The artist’s work is celebrated for its lyricism and stark poetry that transcends the often-commonplace subjects and materials that the artist uses to create his pieces. Although there is a consistency of theme and a common emotional thread to his art, the media that Friðfinnsson employs are remarkably varied in scale and substance, from photography, drawings and tracings to presentations and installations of sound, texts and ready-mades.
Friðfinnsson often presents found objects with which he interferes as little as possible, creating new works
that investigate ideas of the self and of time. He has said that: “Notions of time are always compelling. I read
what comes my way about physics and mathematics, but I read as one who is uninitiated. The feeling and the interest in the essence of time is serious, but my dealing with time is not knowledge-based; it is more exploratory and feeling-based”.
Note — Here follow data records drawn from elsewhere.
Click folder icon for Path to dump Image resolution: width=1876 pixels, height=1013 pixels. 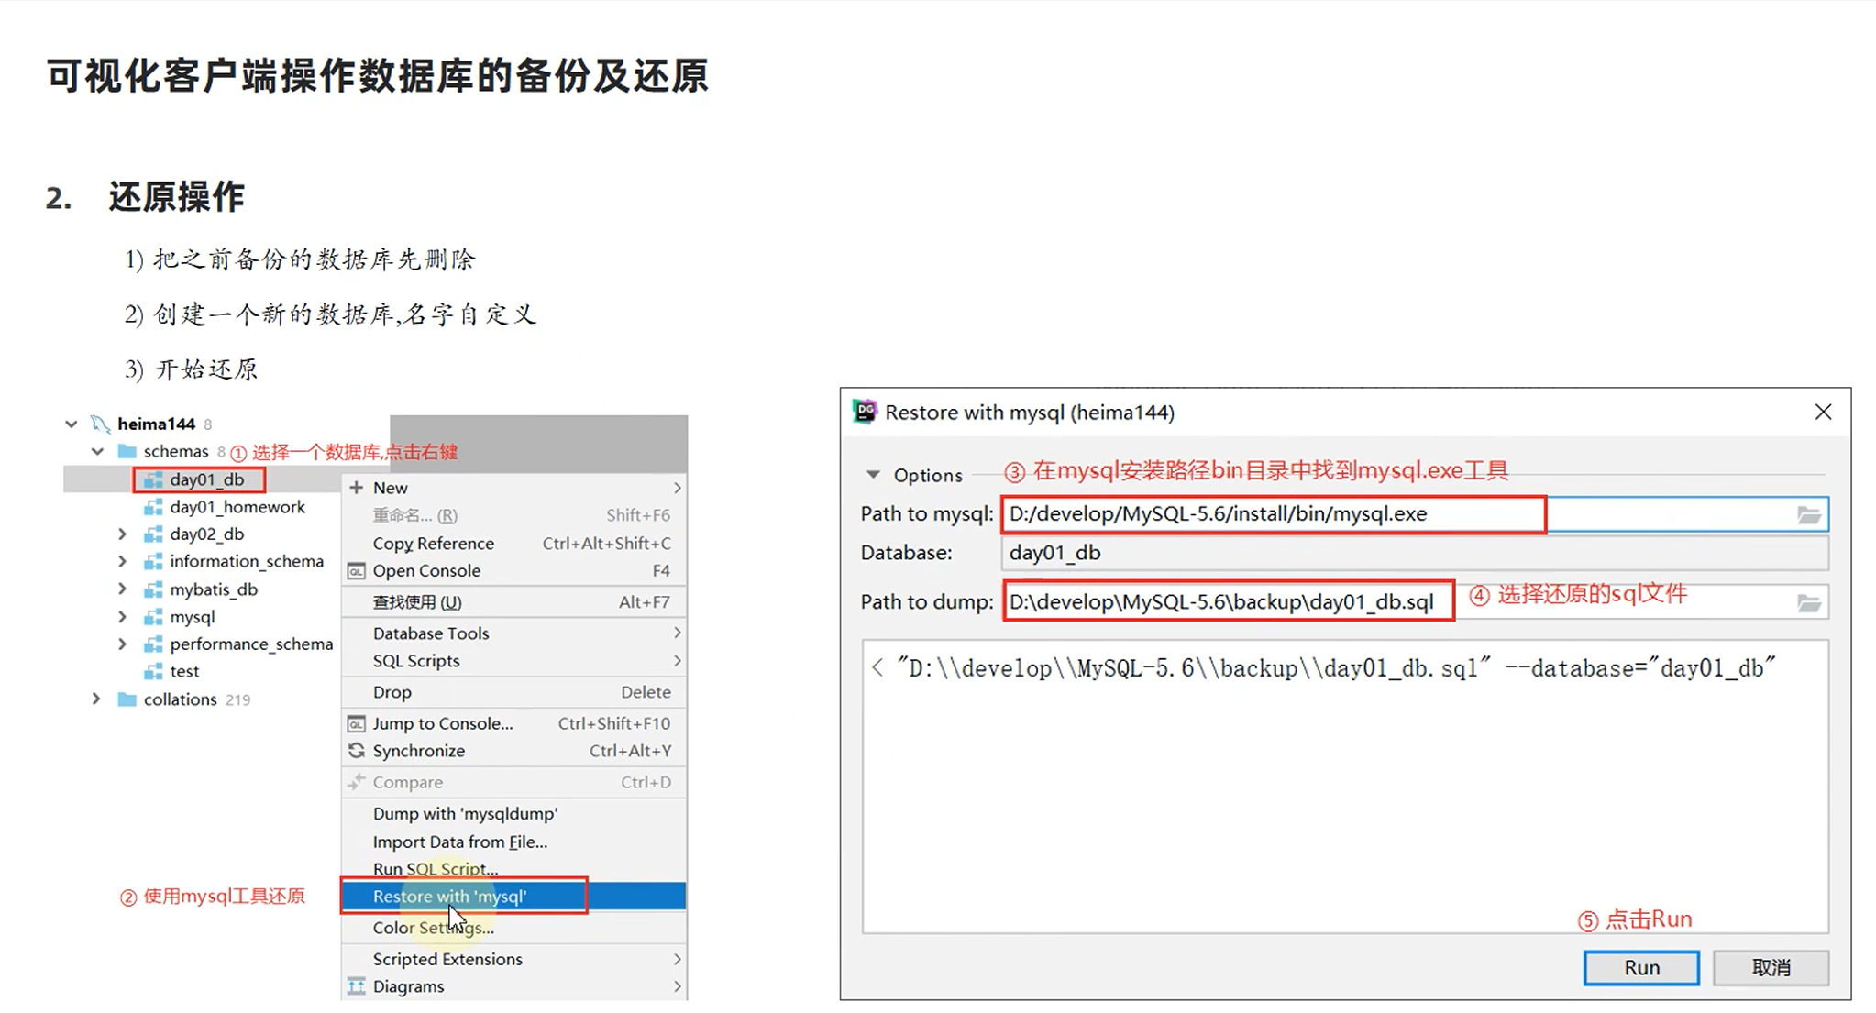pos(1808,603)
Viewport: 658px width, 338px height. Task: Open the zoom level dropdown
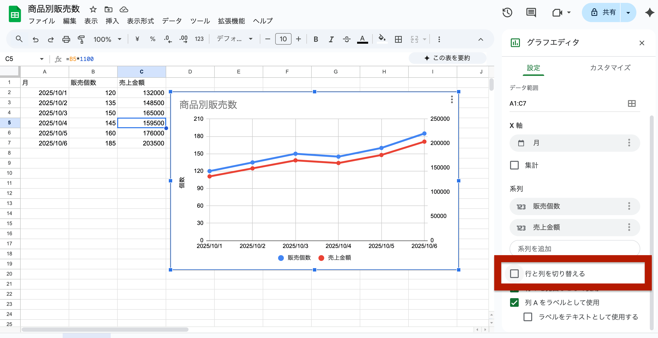[107, 39]
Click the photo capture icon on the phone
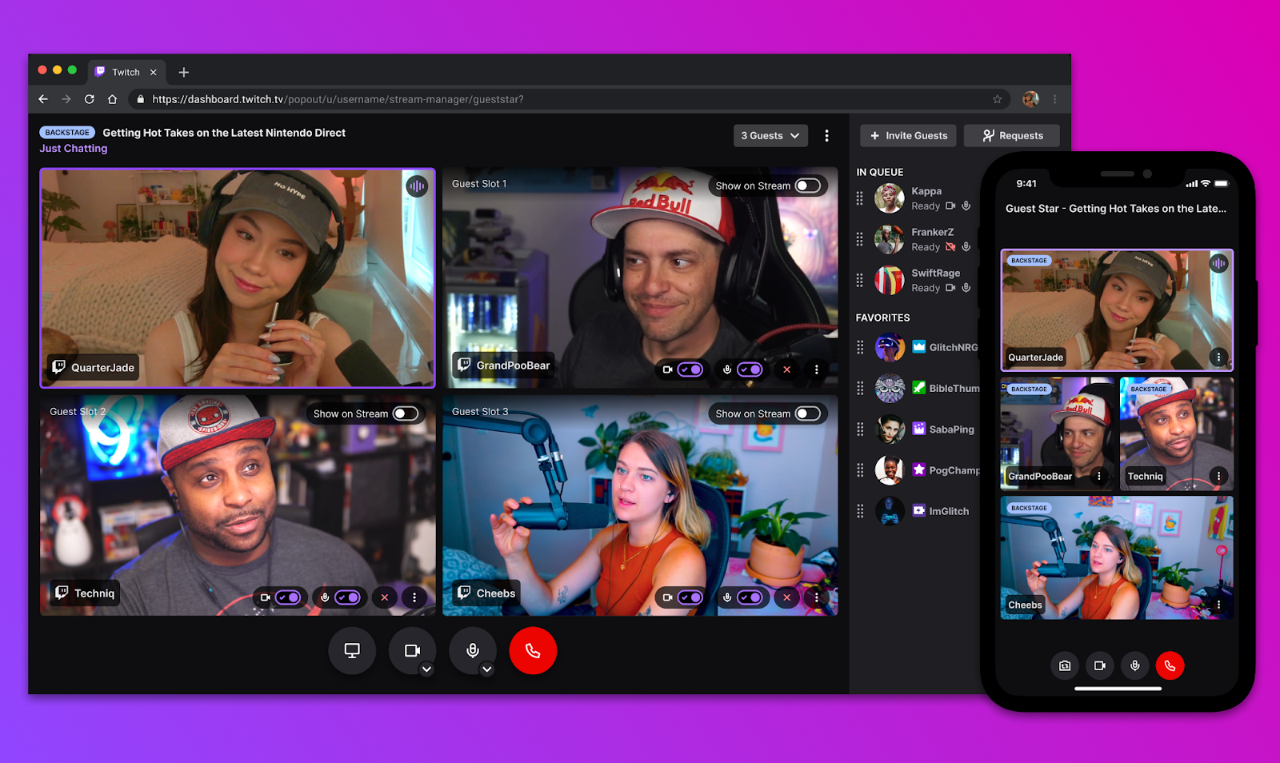1280x763 pixels. (x=1064, y=665)
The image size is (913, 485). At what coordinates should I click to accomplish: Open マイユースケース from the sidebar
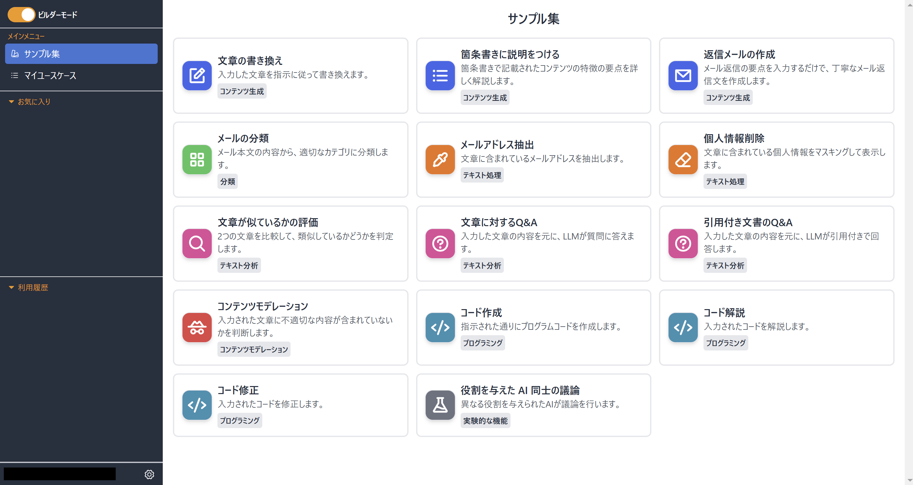[50, 75]

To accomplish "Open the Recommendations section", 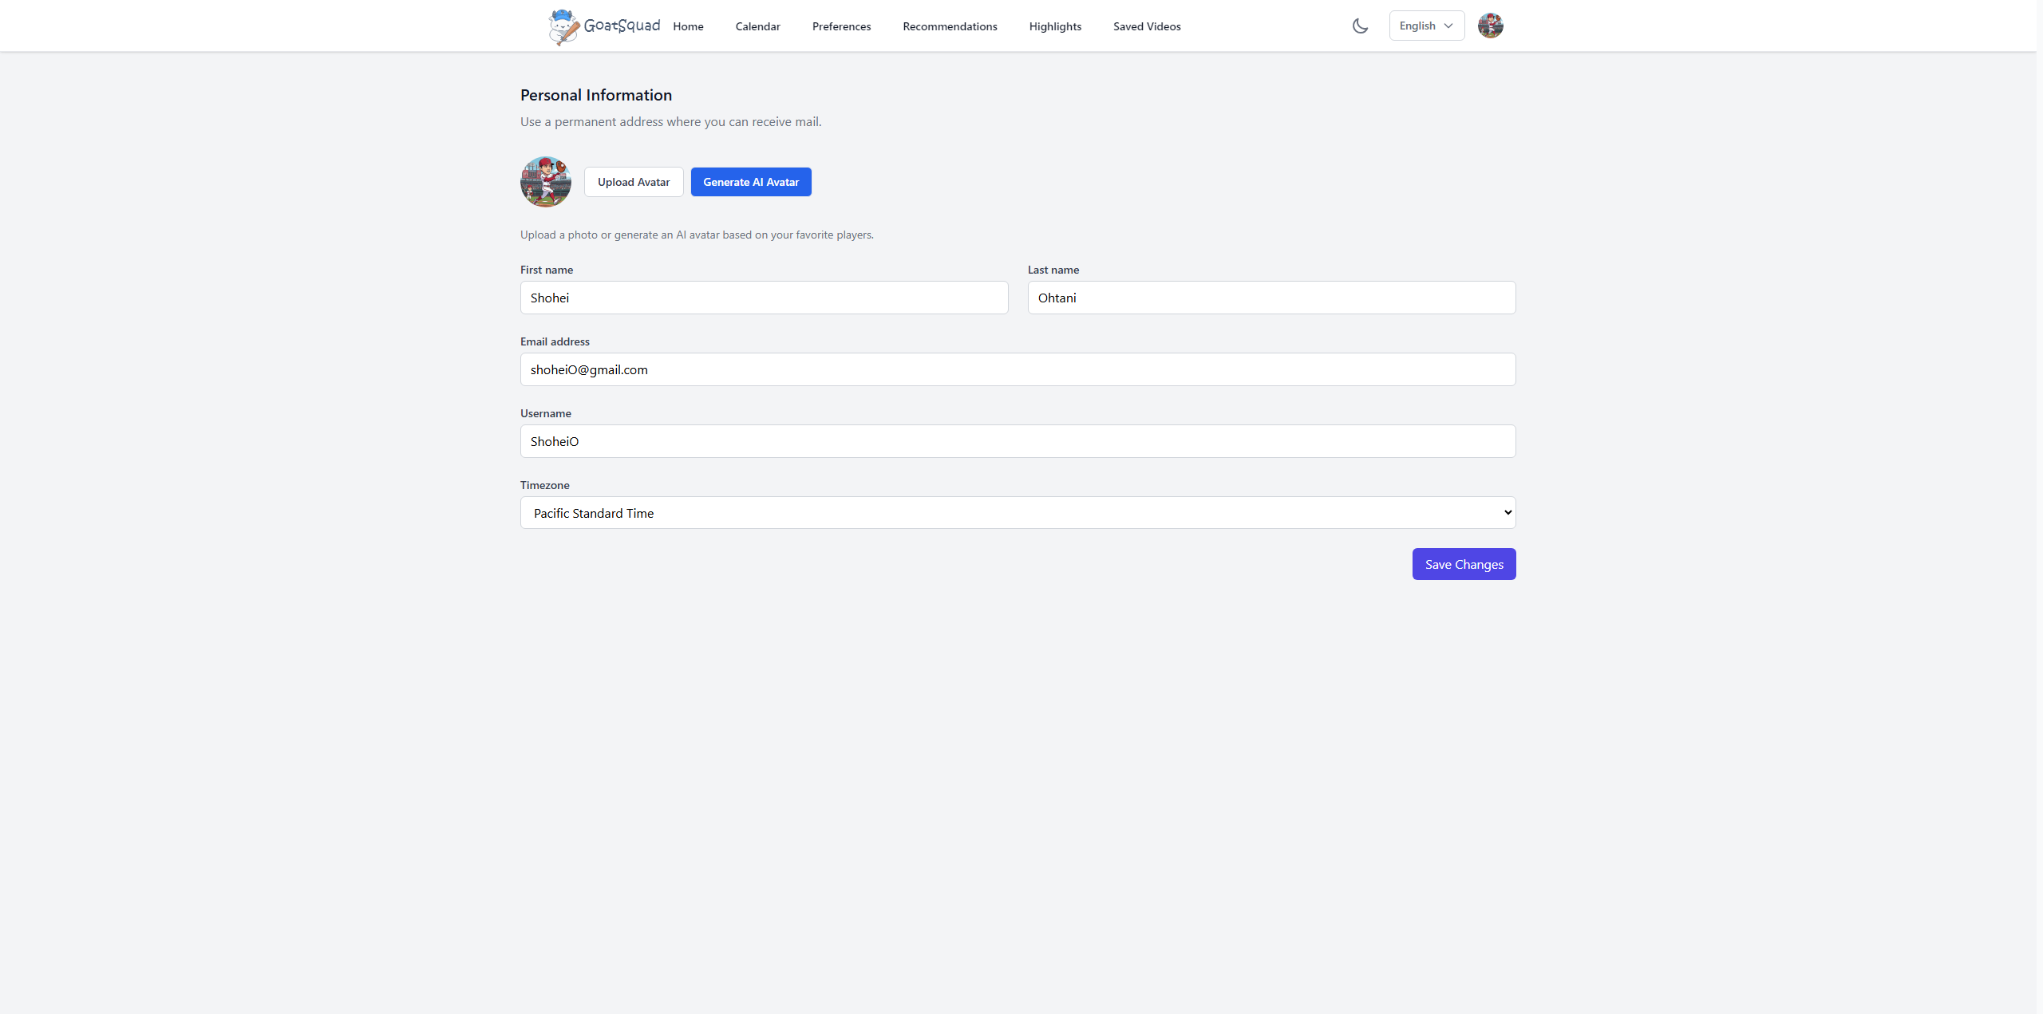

Iceland seems a long way from the sophisticated cosmopolitanism. Friðfinnsson, who has lived in the Netherlands for more than 40 years, wants us to appreciate both the culture he comes from, and the larger world in which he finds himself. There is an important lesson in this, especially from someone who has hidden himself somewhere deep down in Amsterdam with rarely a public appearance. His relationship to the world finds itself at the ‘self’. Friðfinnsson is a natural storyteller; hence that most of his works often beg a narrative, or the fabrication of a story, even when there isn’t one.
After 40 years, Friðfinnsson will conclude his “secrets project” for the exhibition at Kunstverein. The accumulated secrets will be used as base for a monochrome painting, which will be on display alongside the advertisements the project had published throughout the years.